> Records provided:
----
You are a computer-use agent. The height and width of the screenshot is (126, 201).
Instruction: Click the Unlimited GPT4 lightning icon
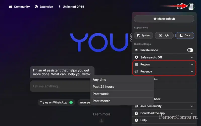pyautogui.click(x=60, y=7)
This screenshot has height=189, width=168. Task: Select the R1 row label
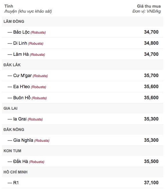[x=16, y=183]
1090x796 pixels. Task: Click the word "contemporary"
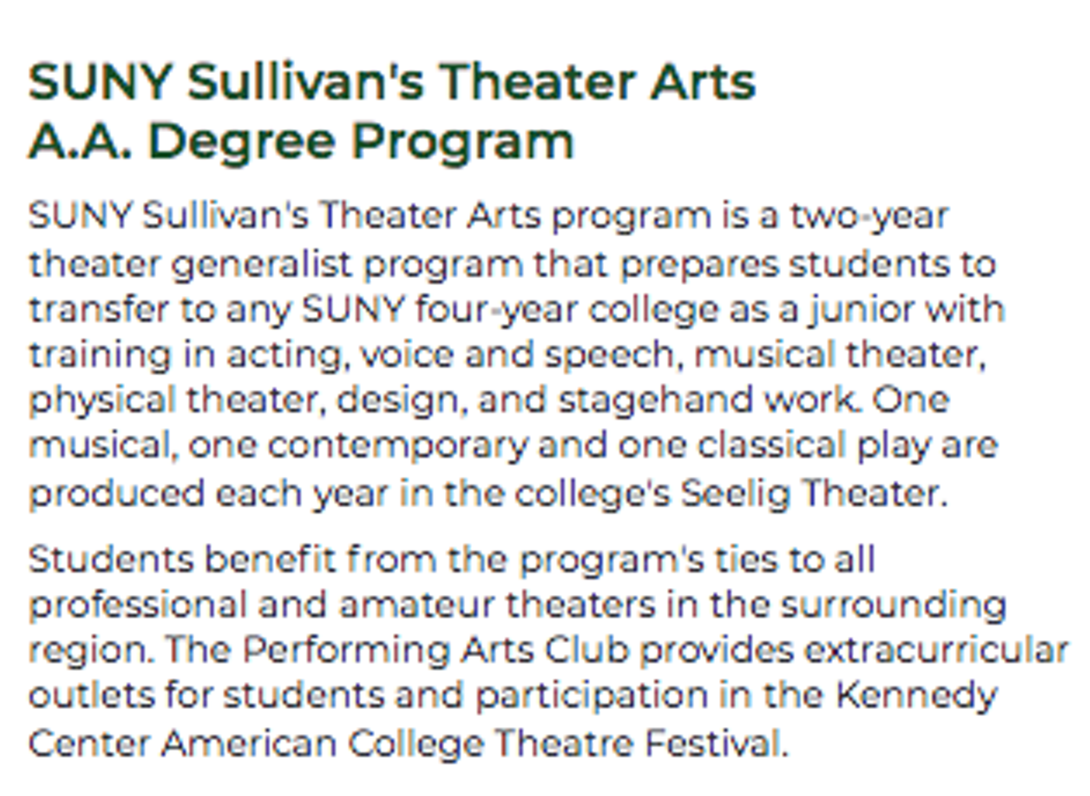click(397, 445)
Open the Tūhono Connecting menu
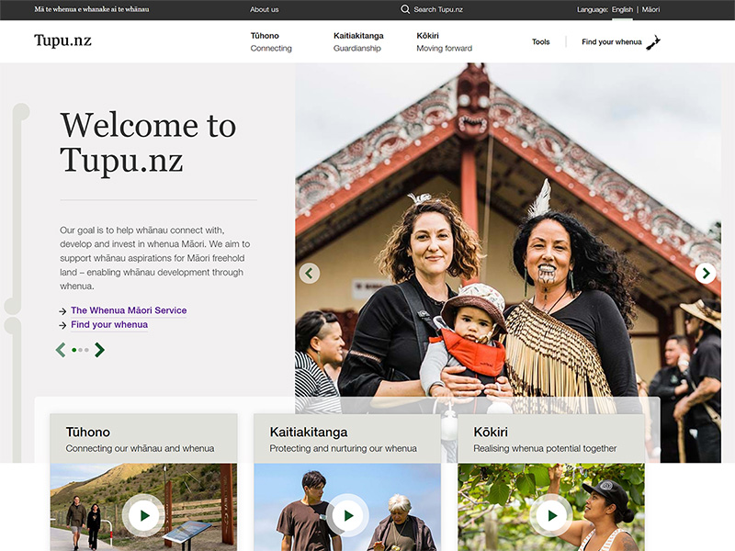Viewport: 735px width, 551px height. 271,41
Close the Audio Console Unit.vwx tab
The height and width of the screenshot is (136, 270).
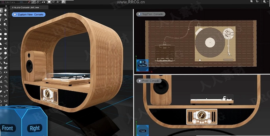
----
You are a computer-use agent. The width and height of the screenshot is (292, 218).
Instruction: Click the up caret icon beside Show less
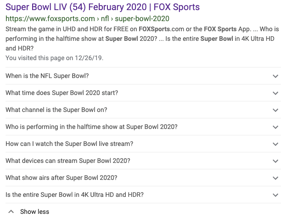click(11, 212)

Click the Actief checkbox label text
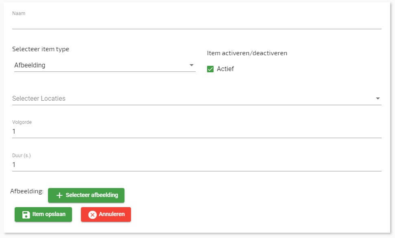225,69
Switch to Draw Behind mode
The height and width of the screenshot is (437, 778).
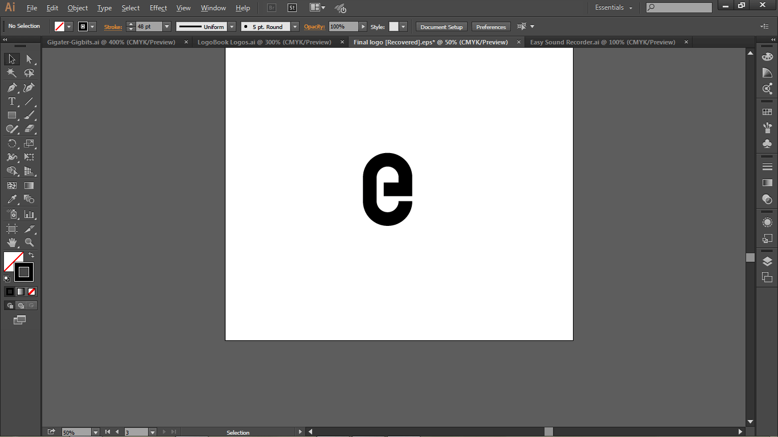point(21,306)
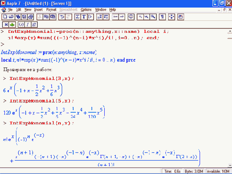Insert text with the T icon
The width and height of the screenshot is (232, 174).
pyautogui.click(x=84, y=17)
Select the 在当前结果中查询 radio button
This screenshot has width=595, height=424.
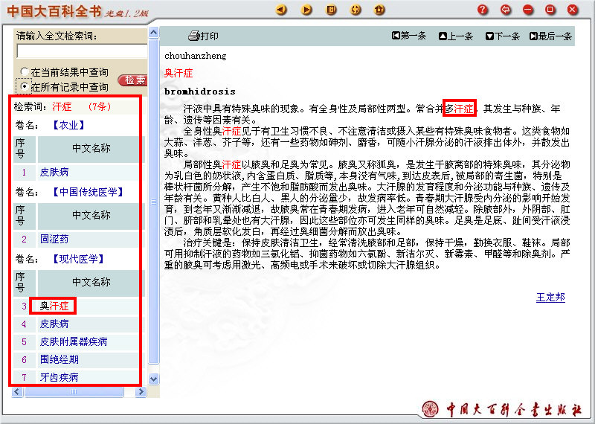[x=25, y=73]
----
> Exercise: Report every line from the material above that mentions the word "computer".

> Written response:
You are a computer-use agent. The height and width of the screenshot is (126, 201).
You are a computer-use agent. The width and height of the screenshot is (292, 218).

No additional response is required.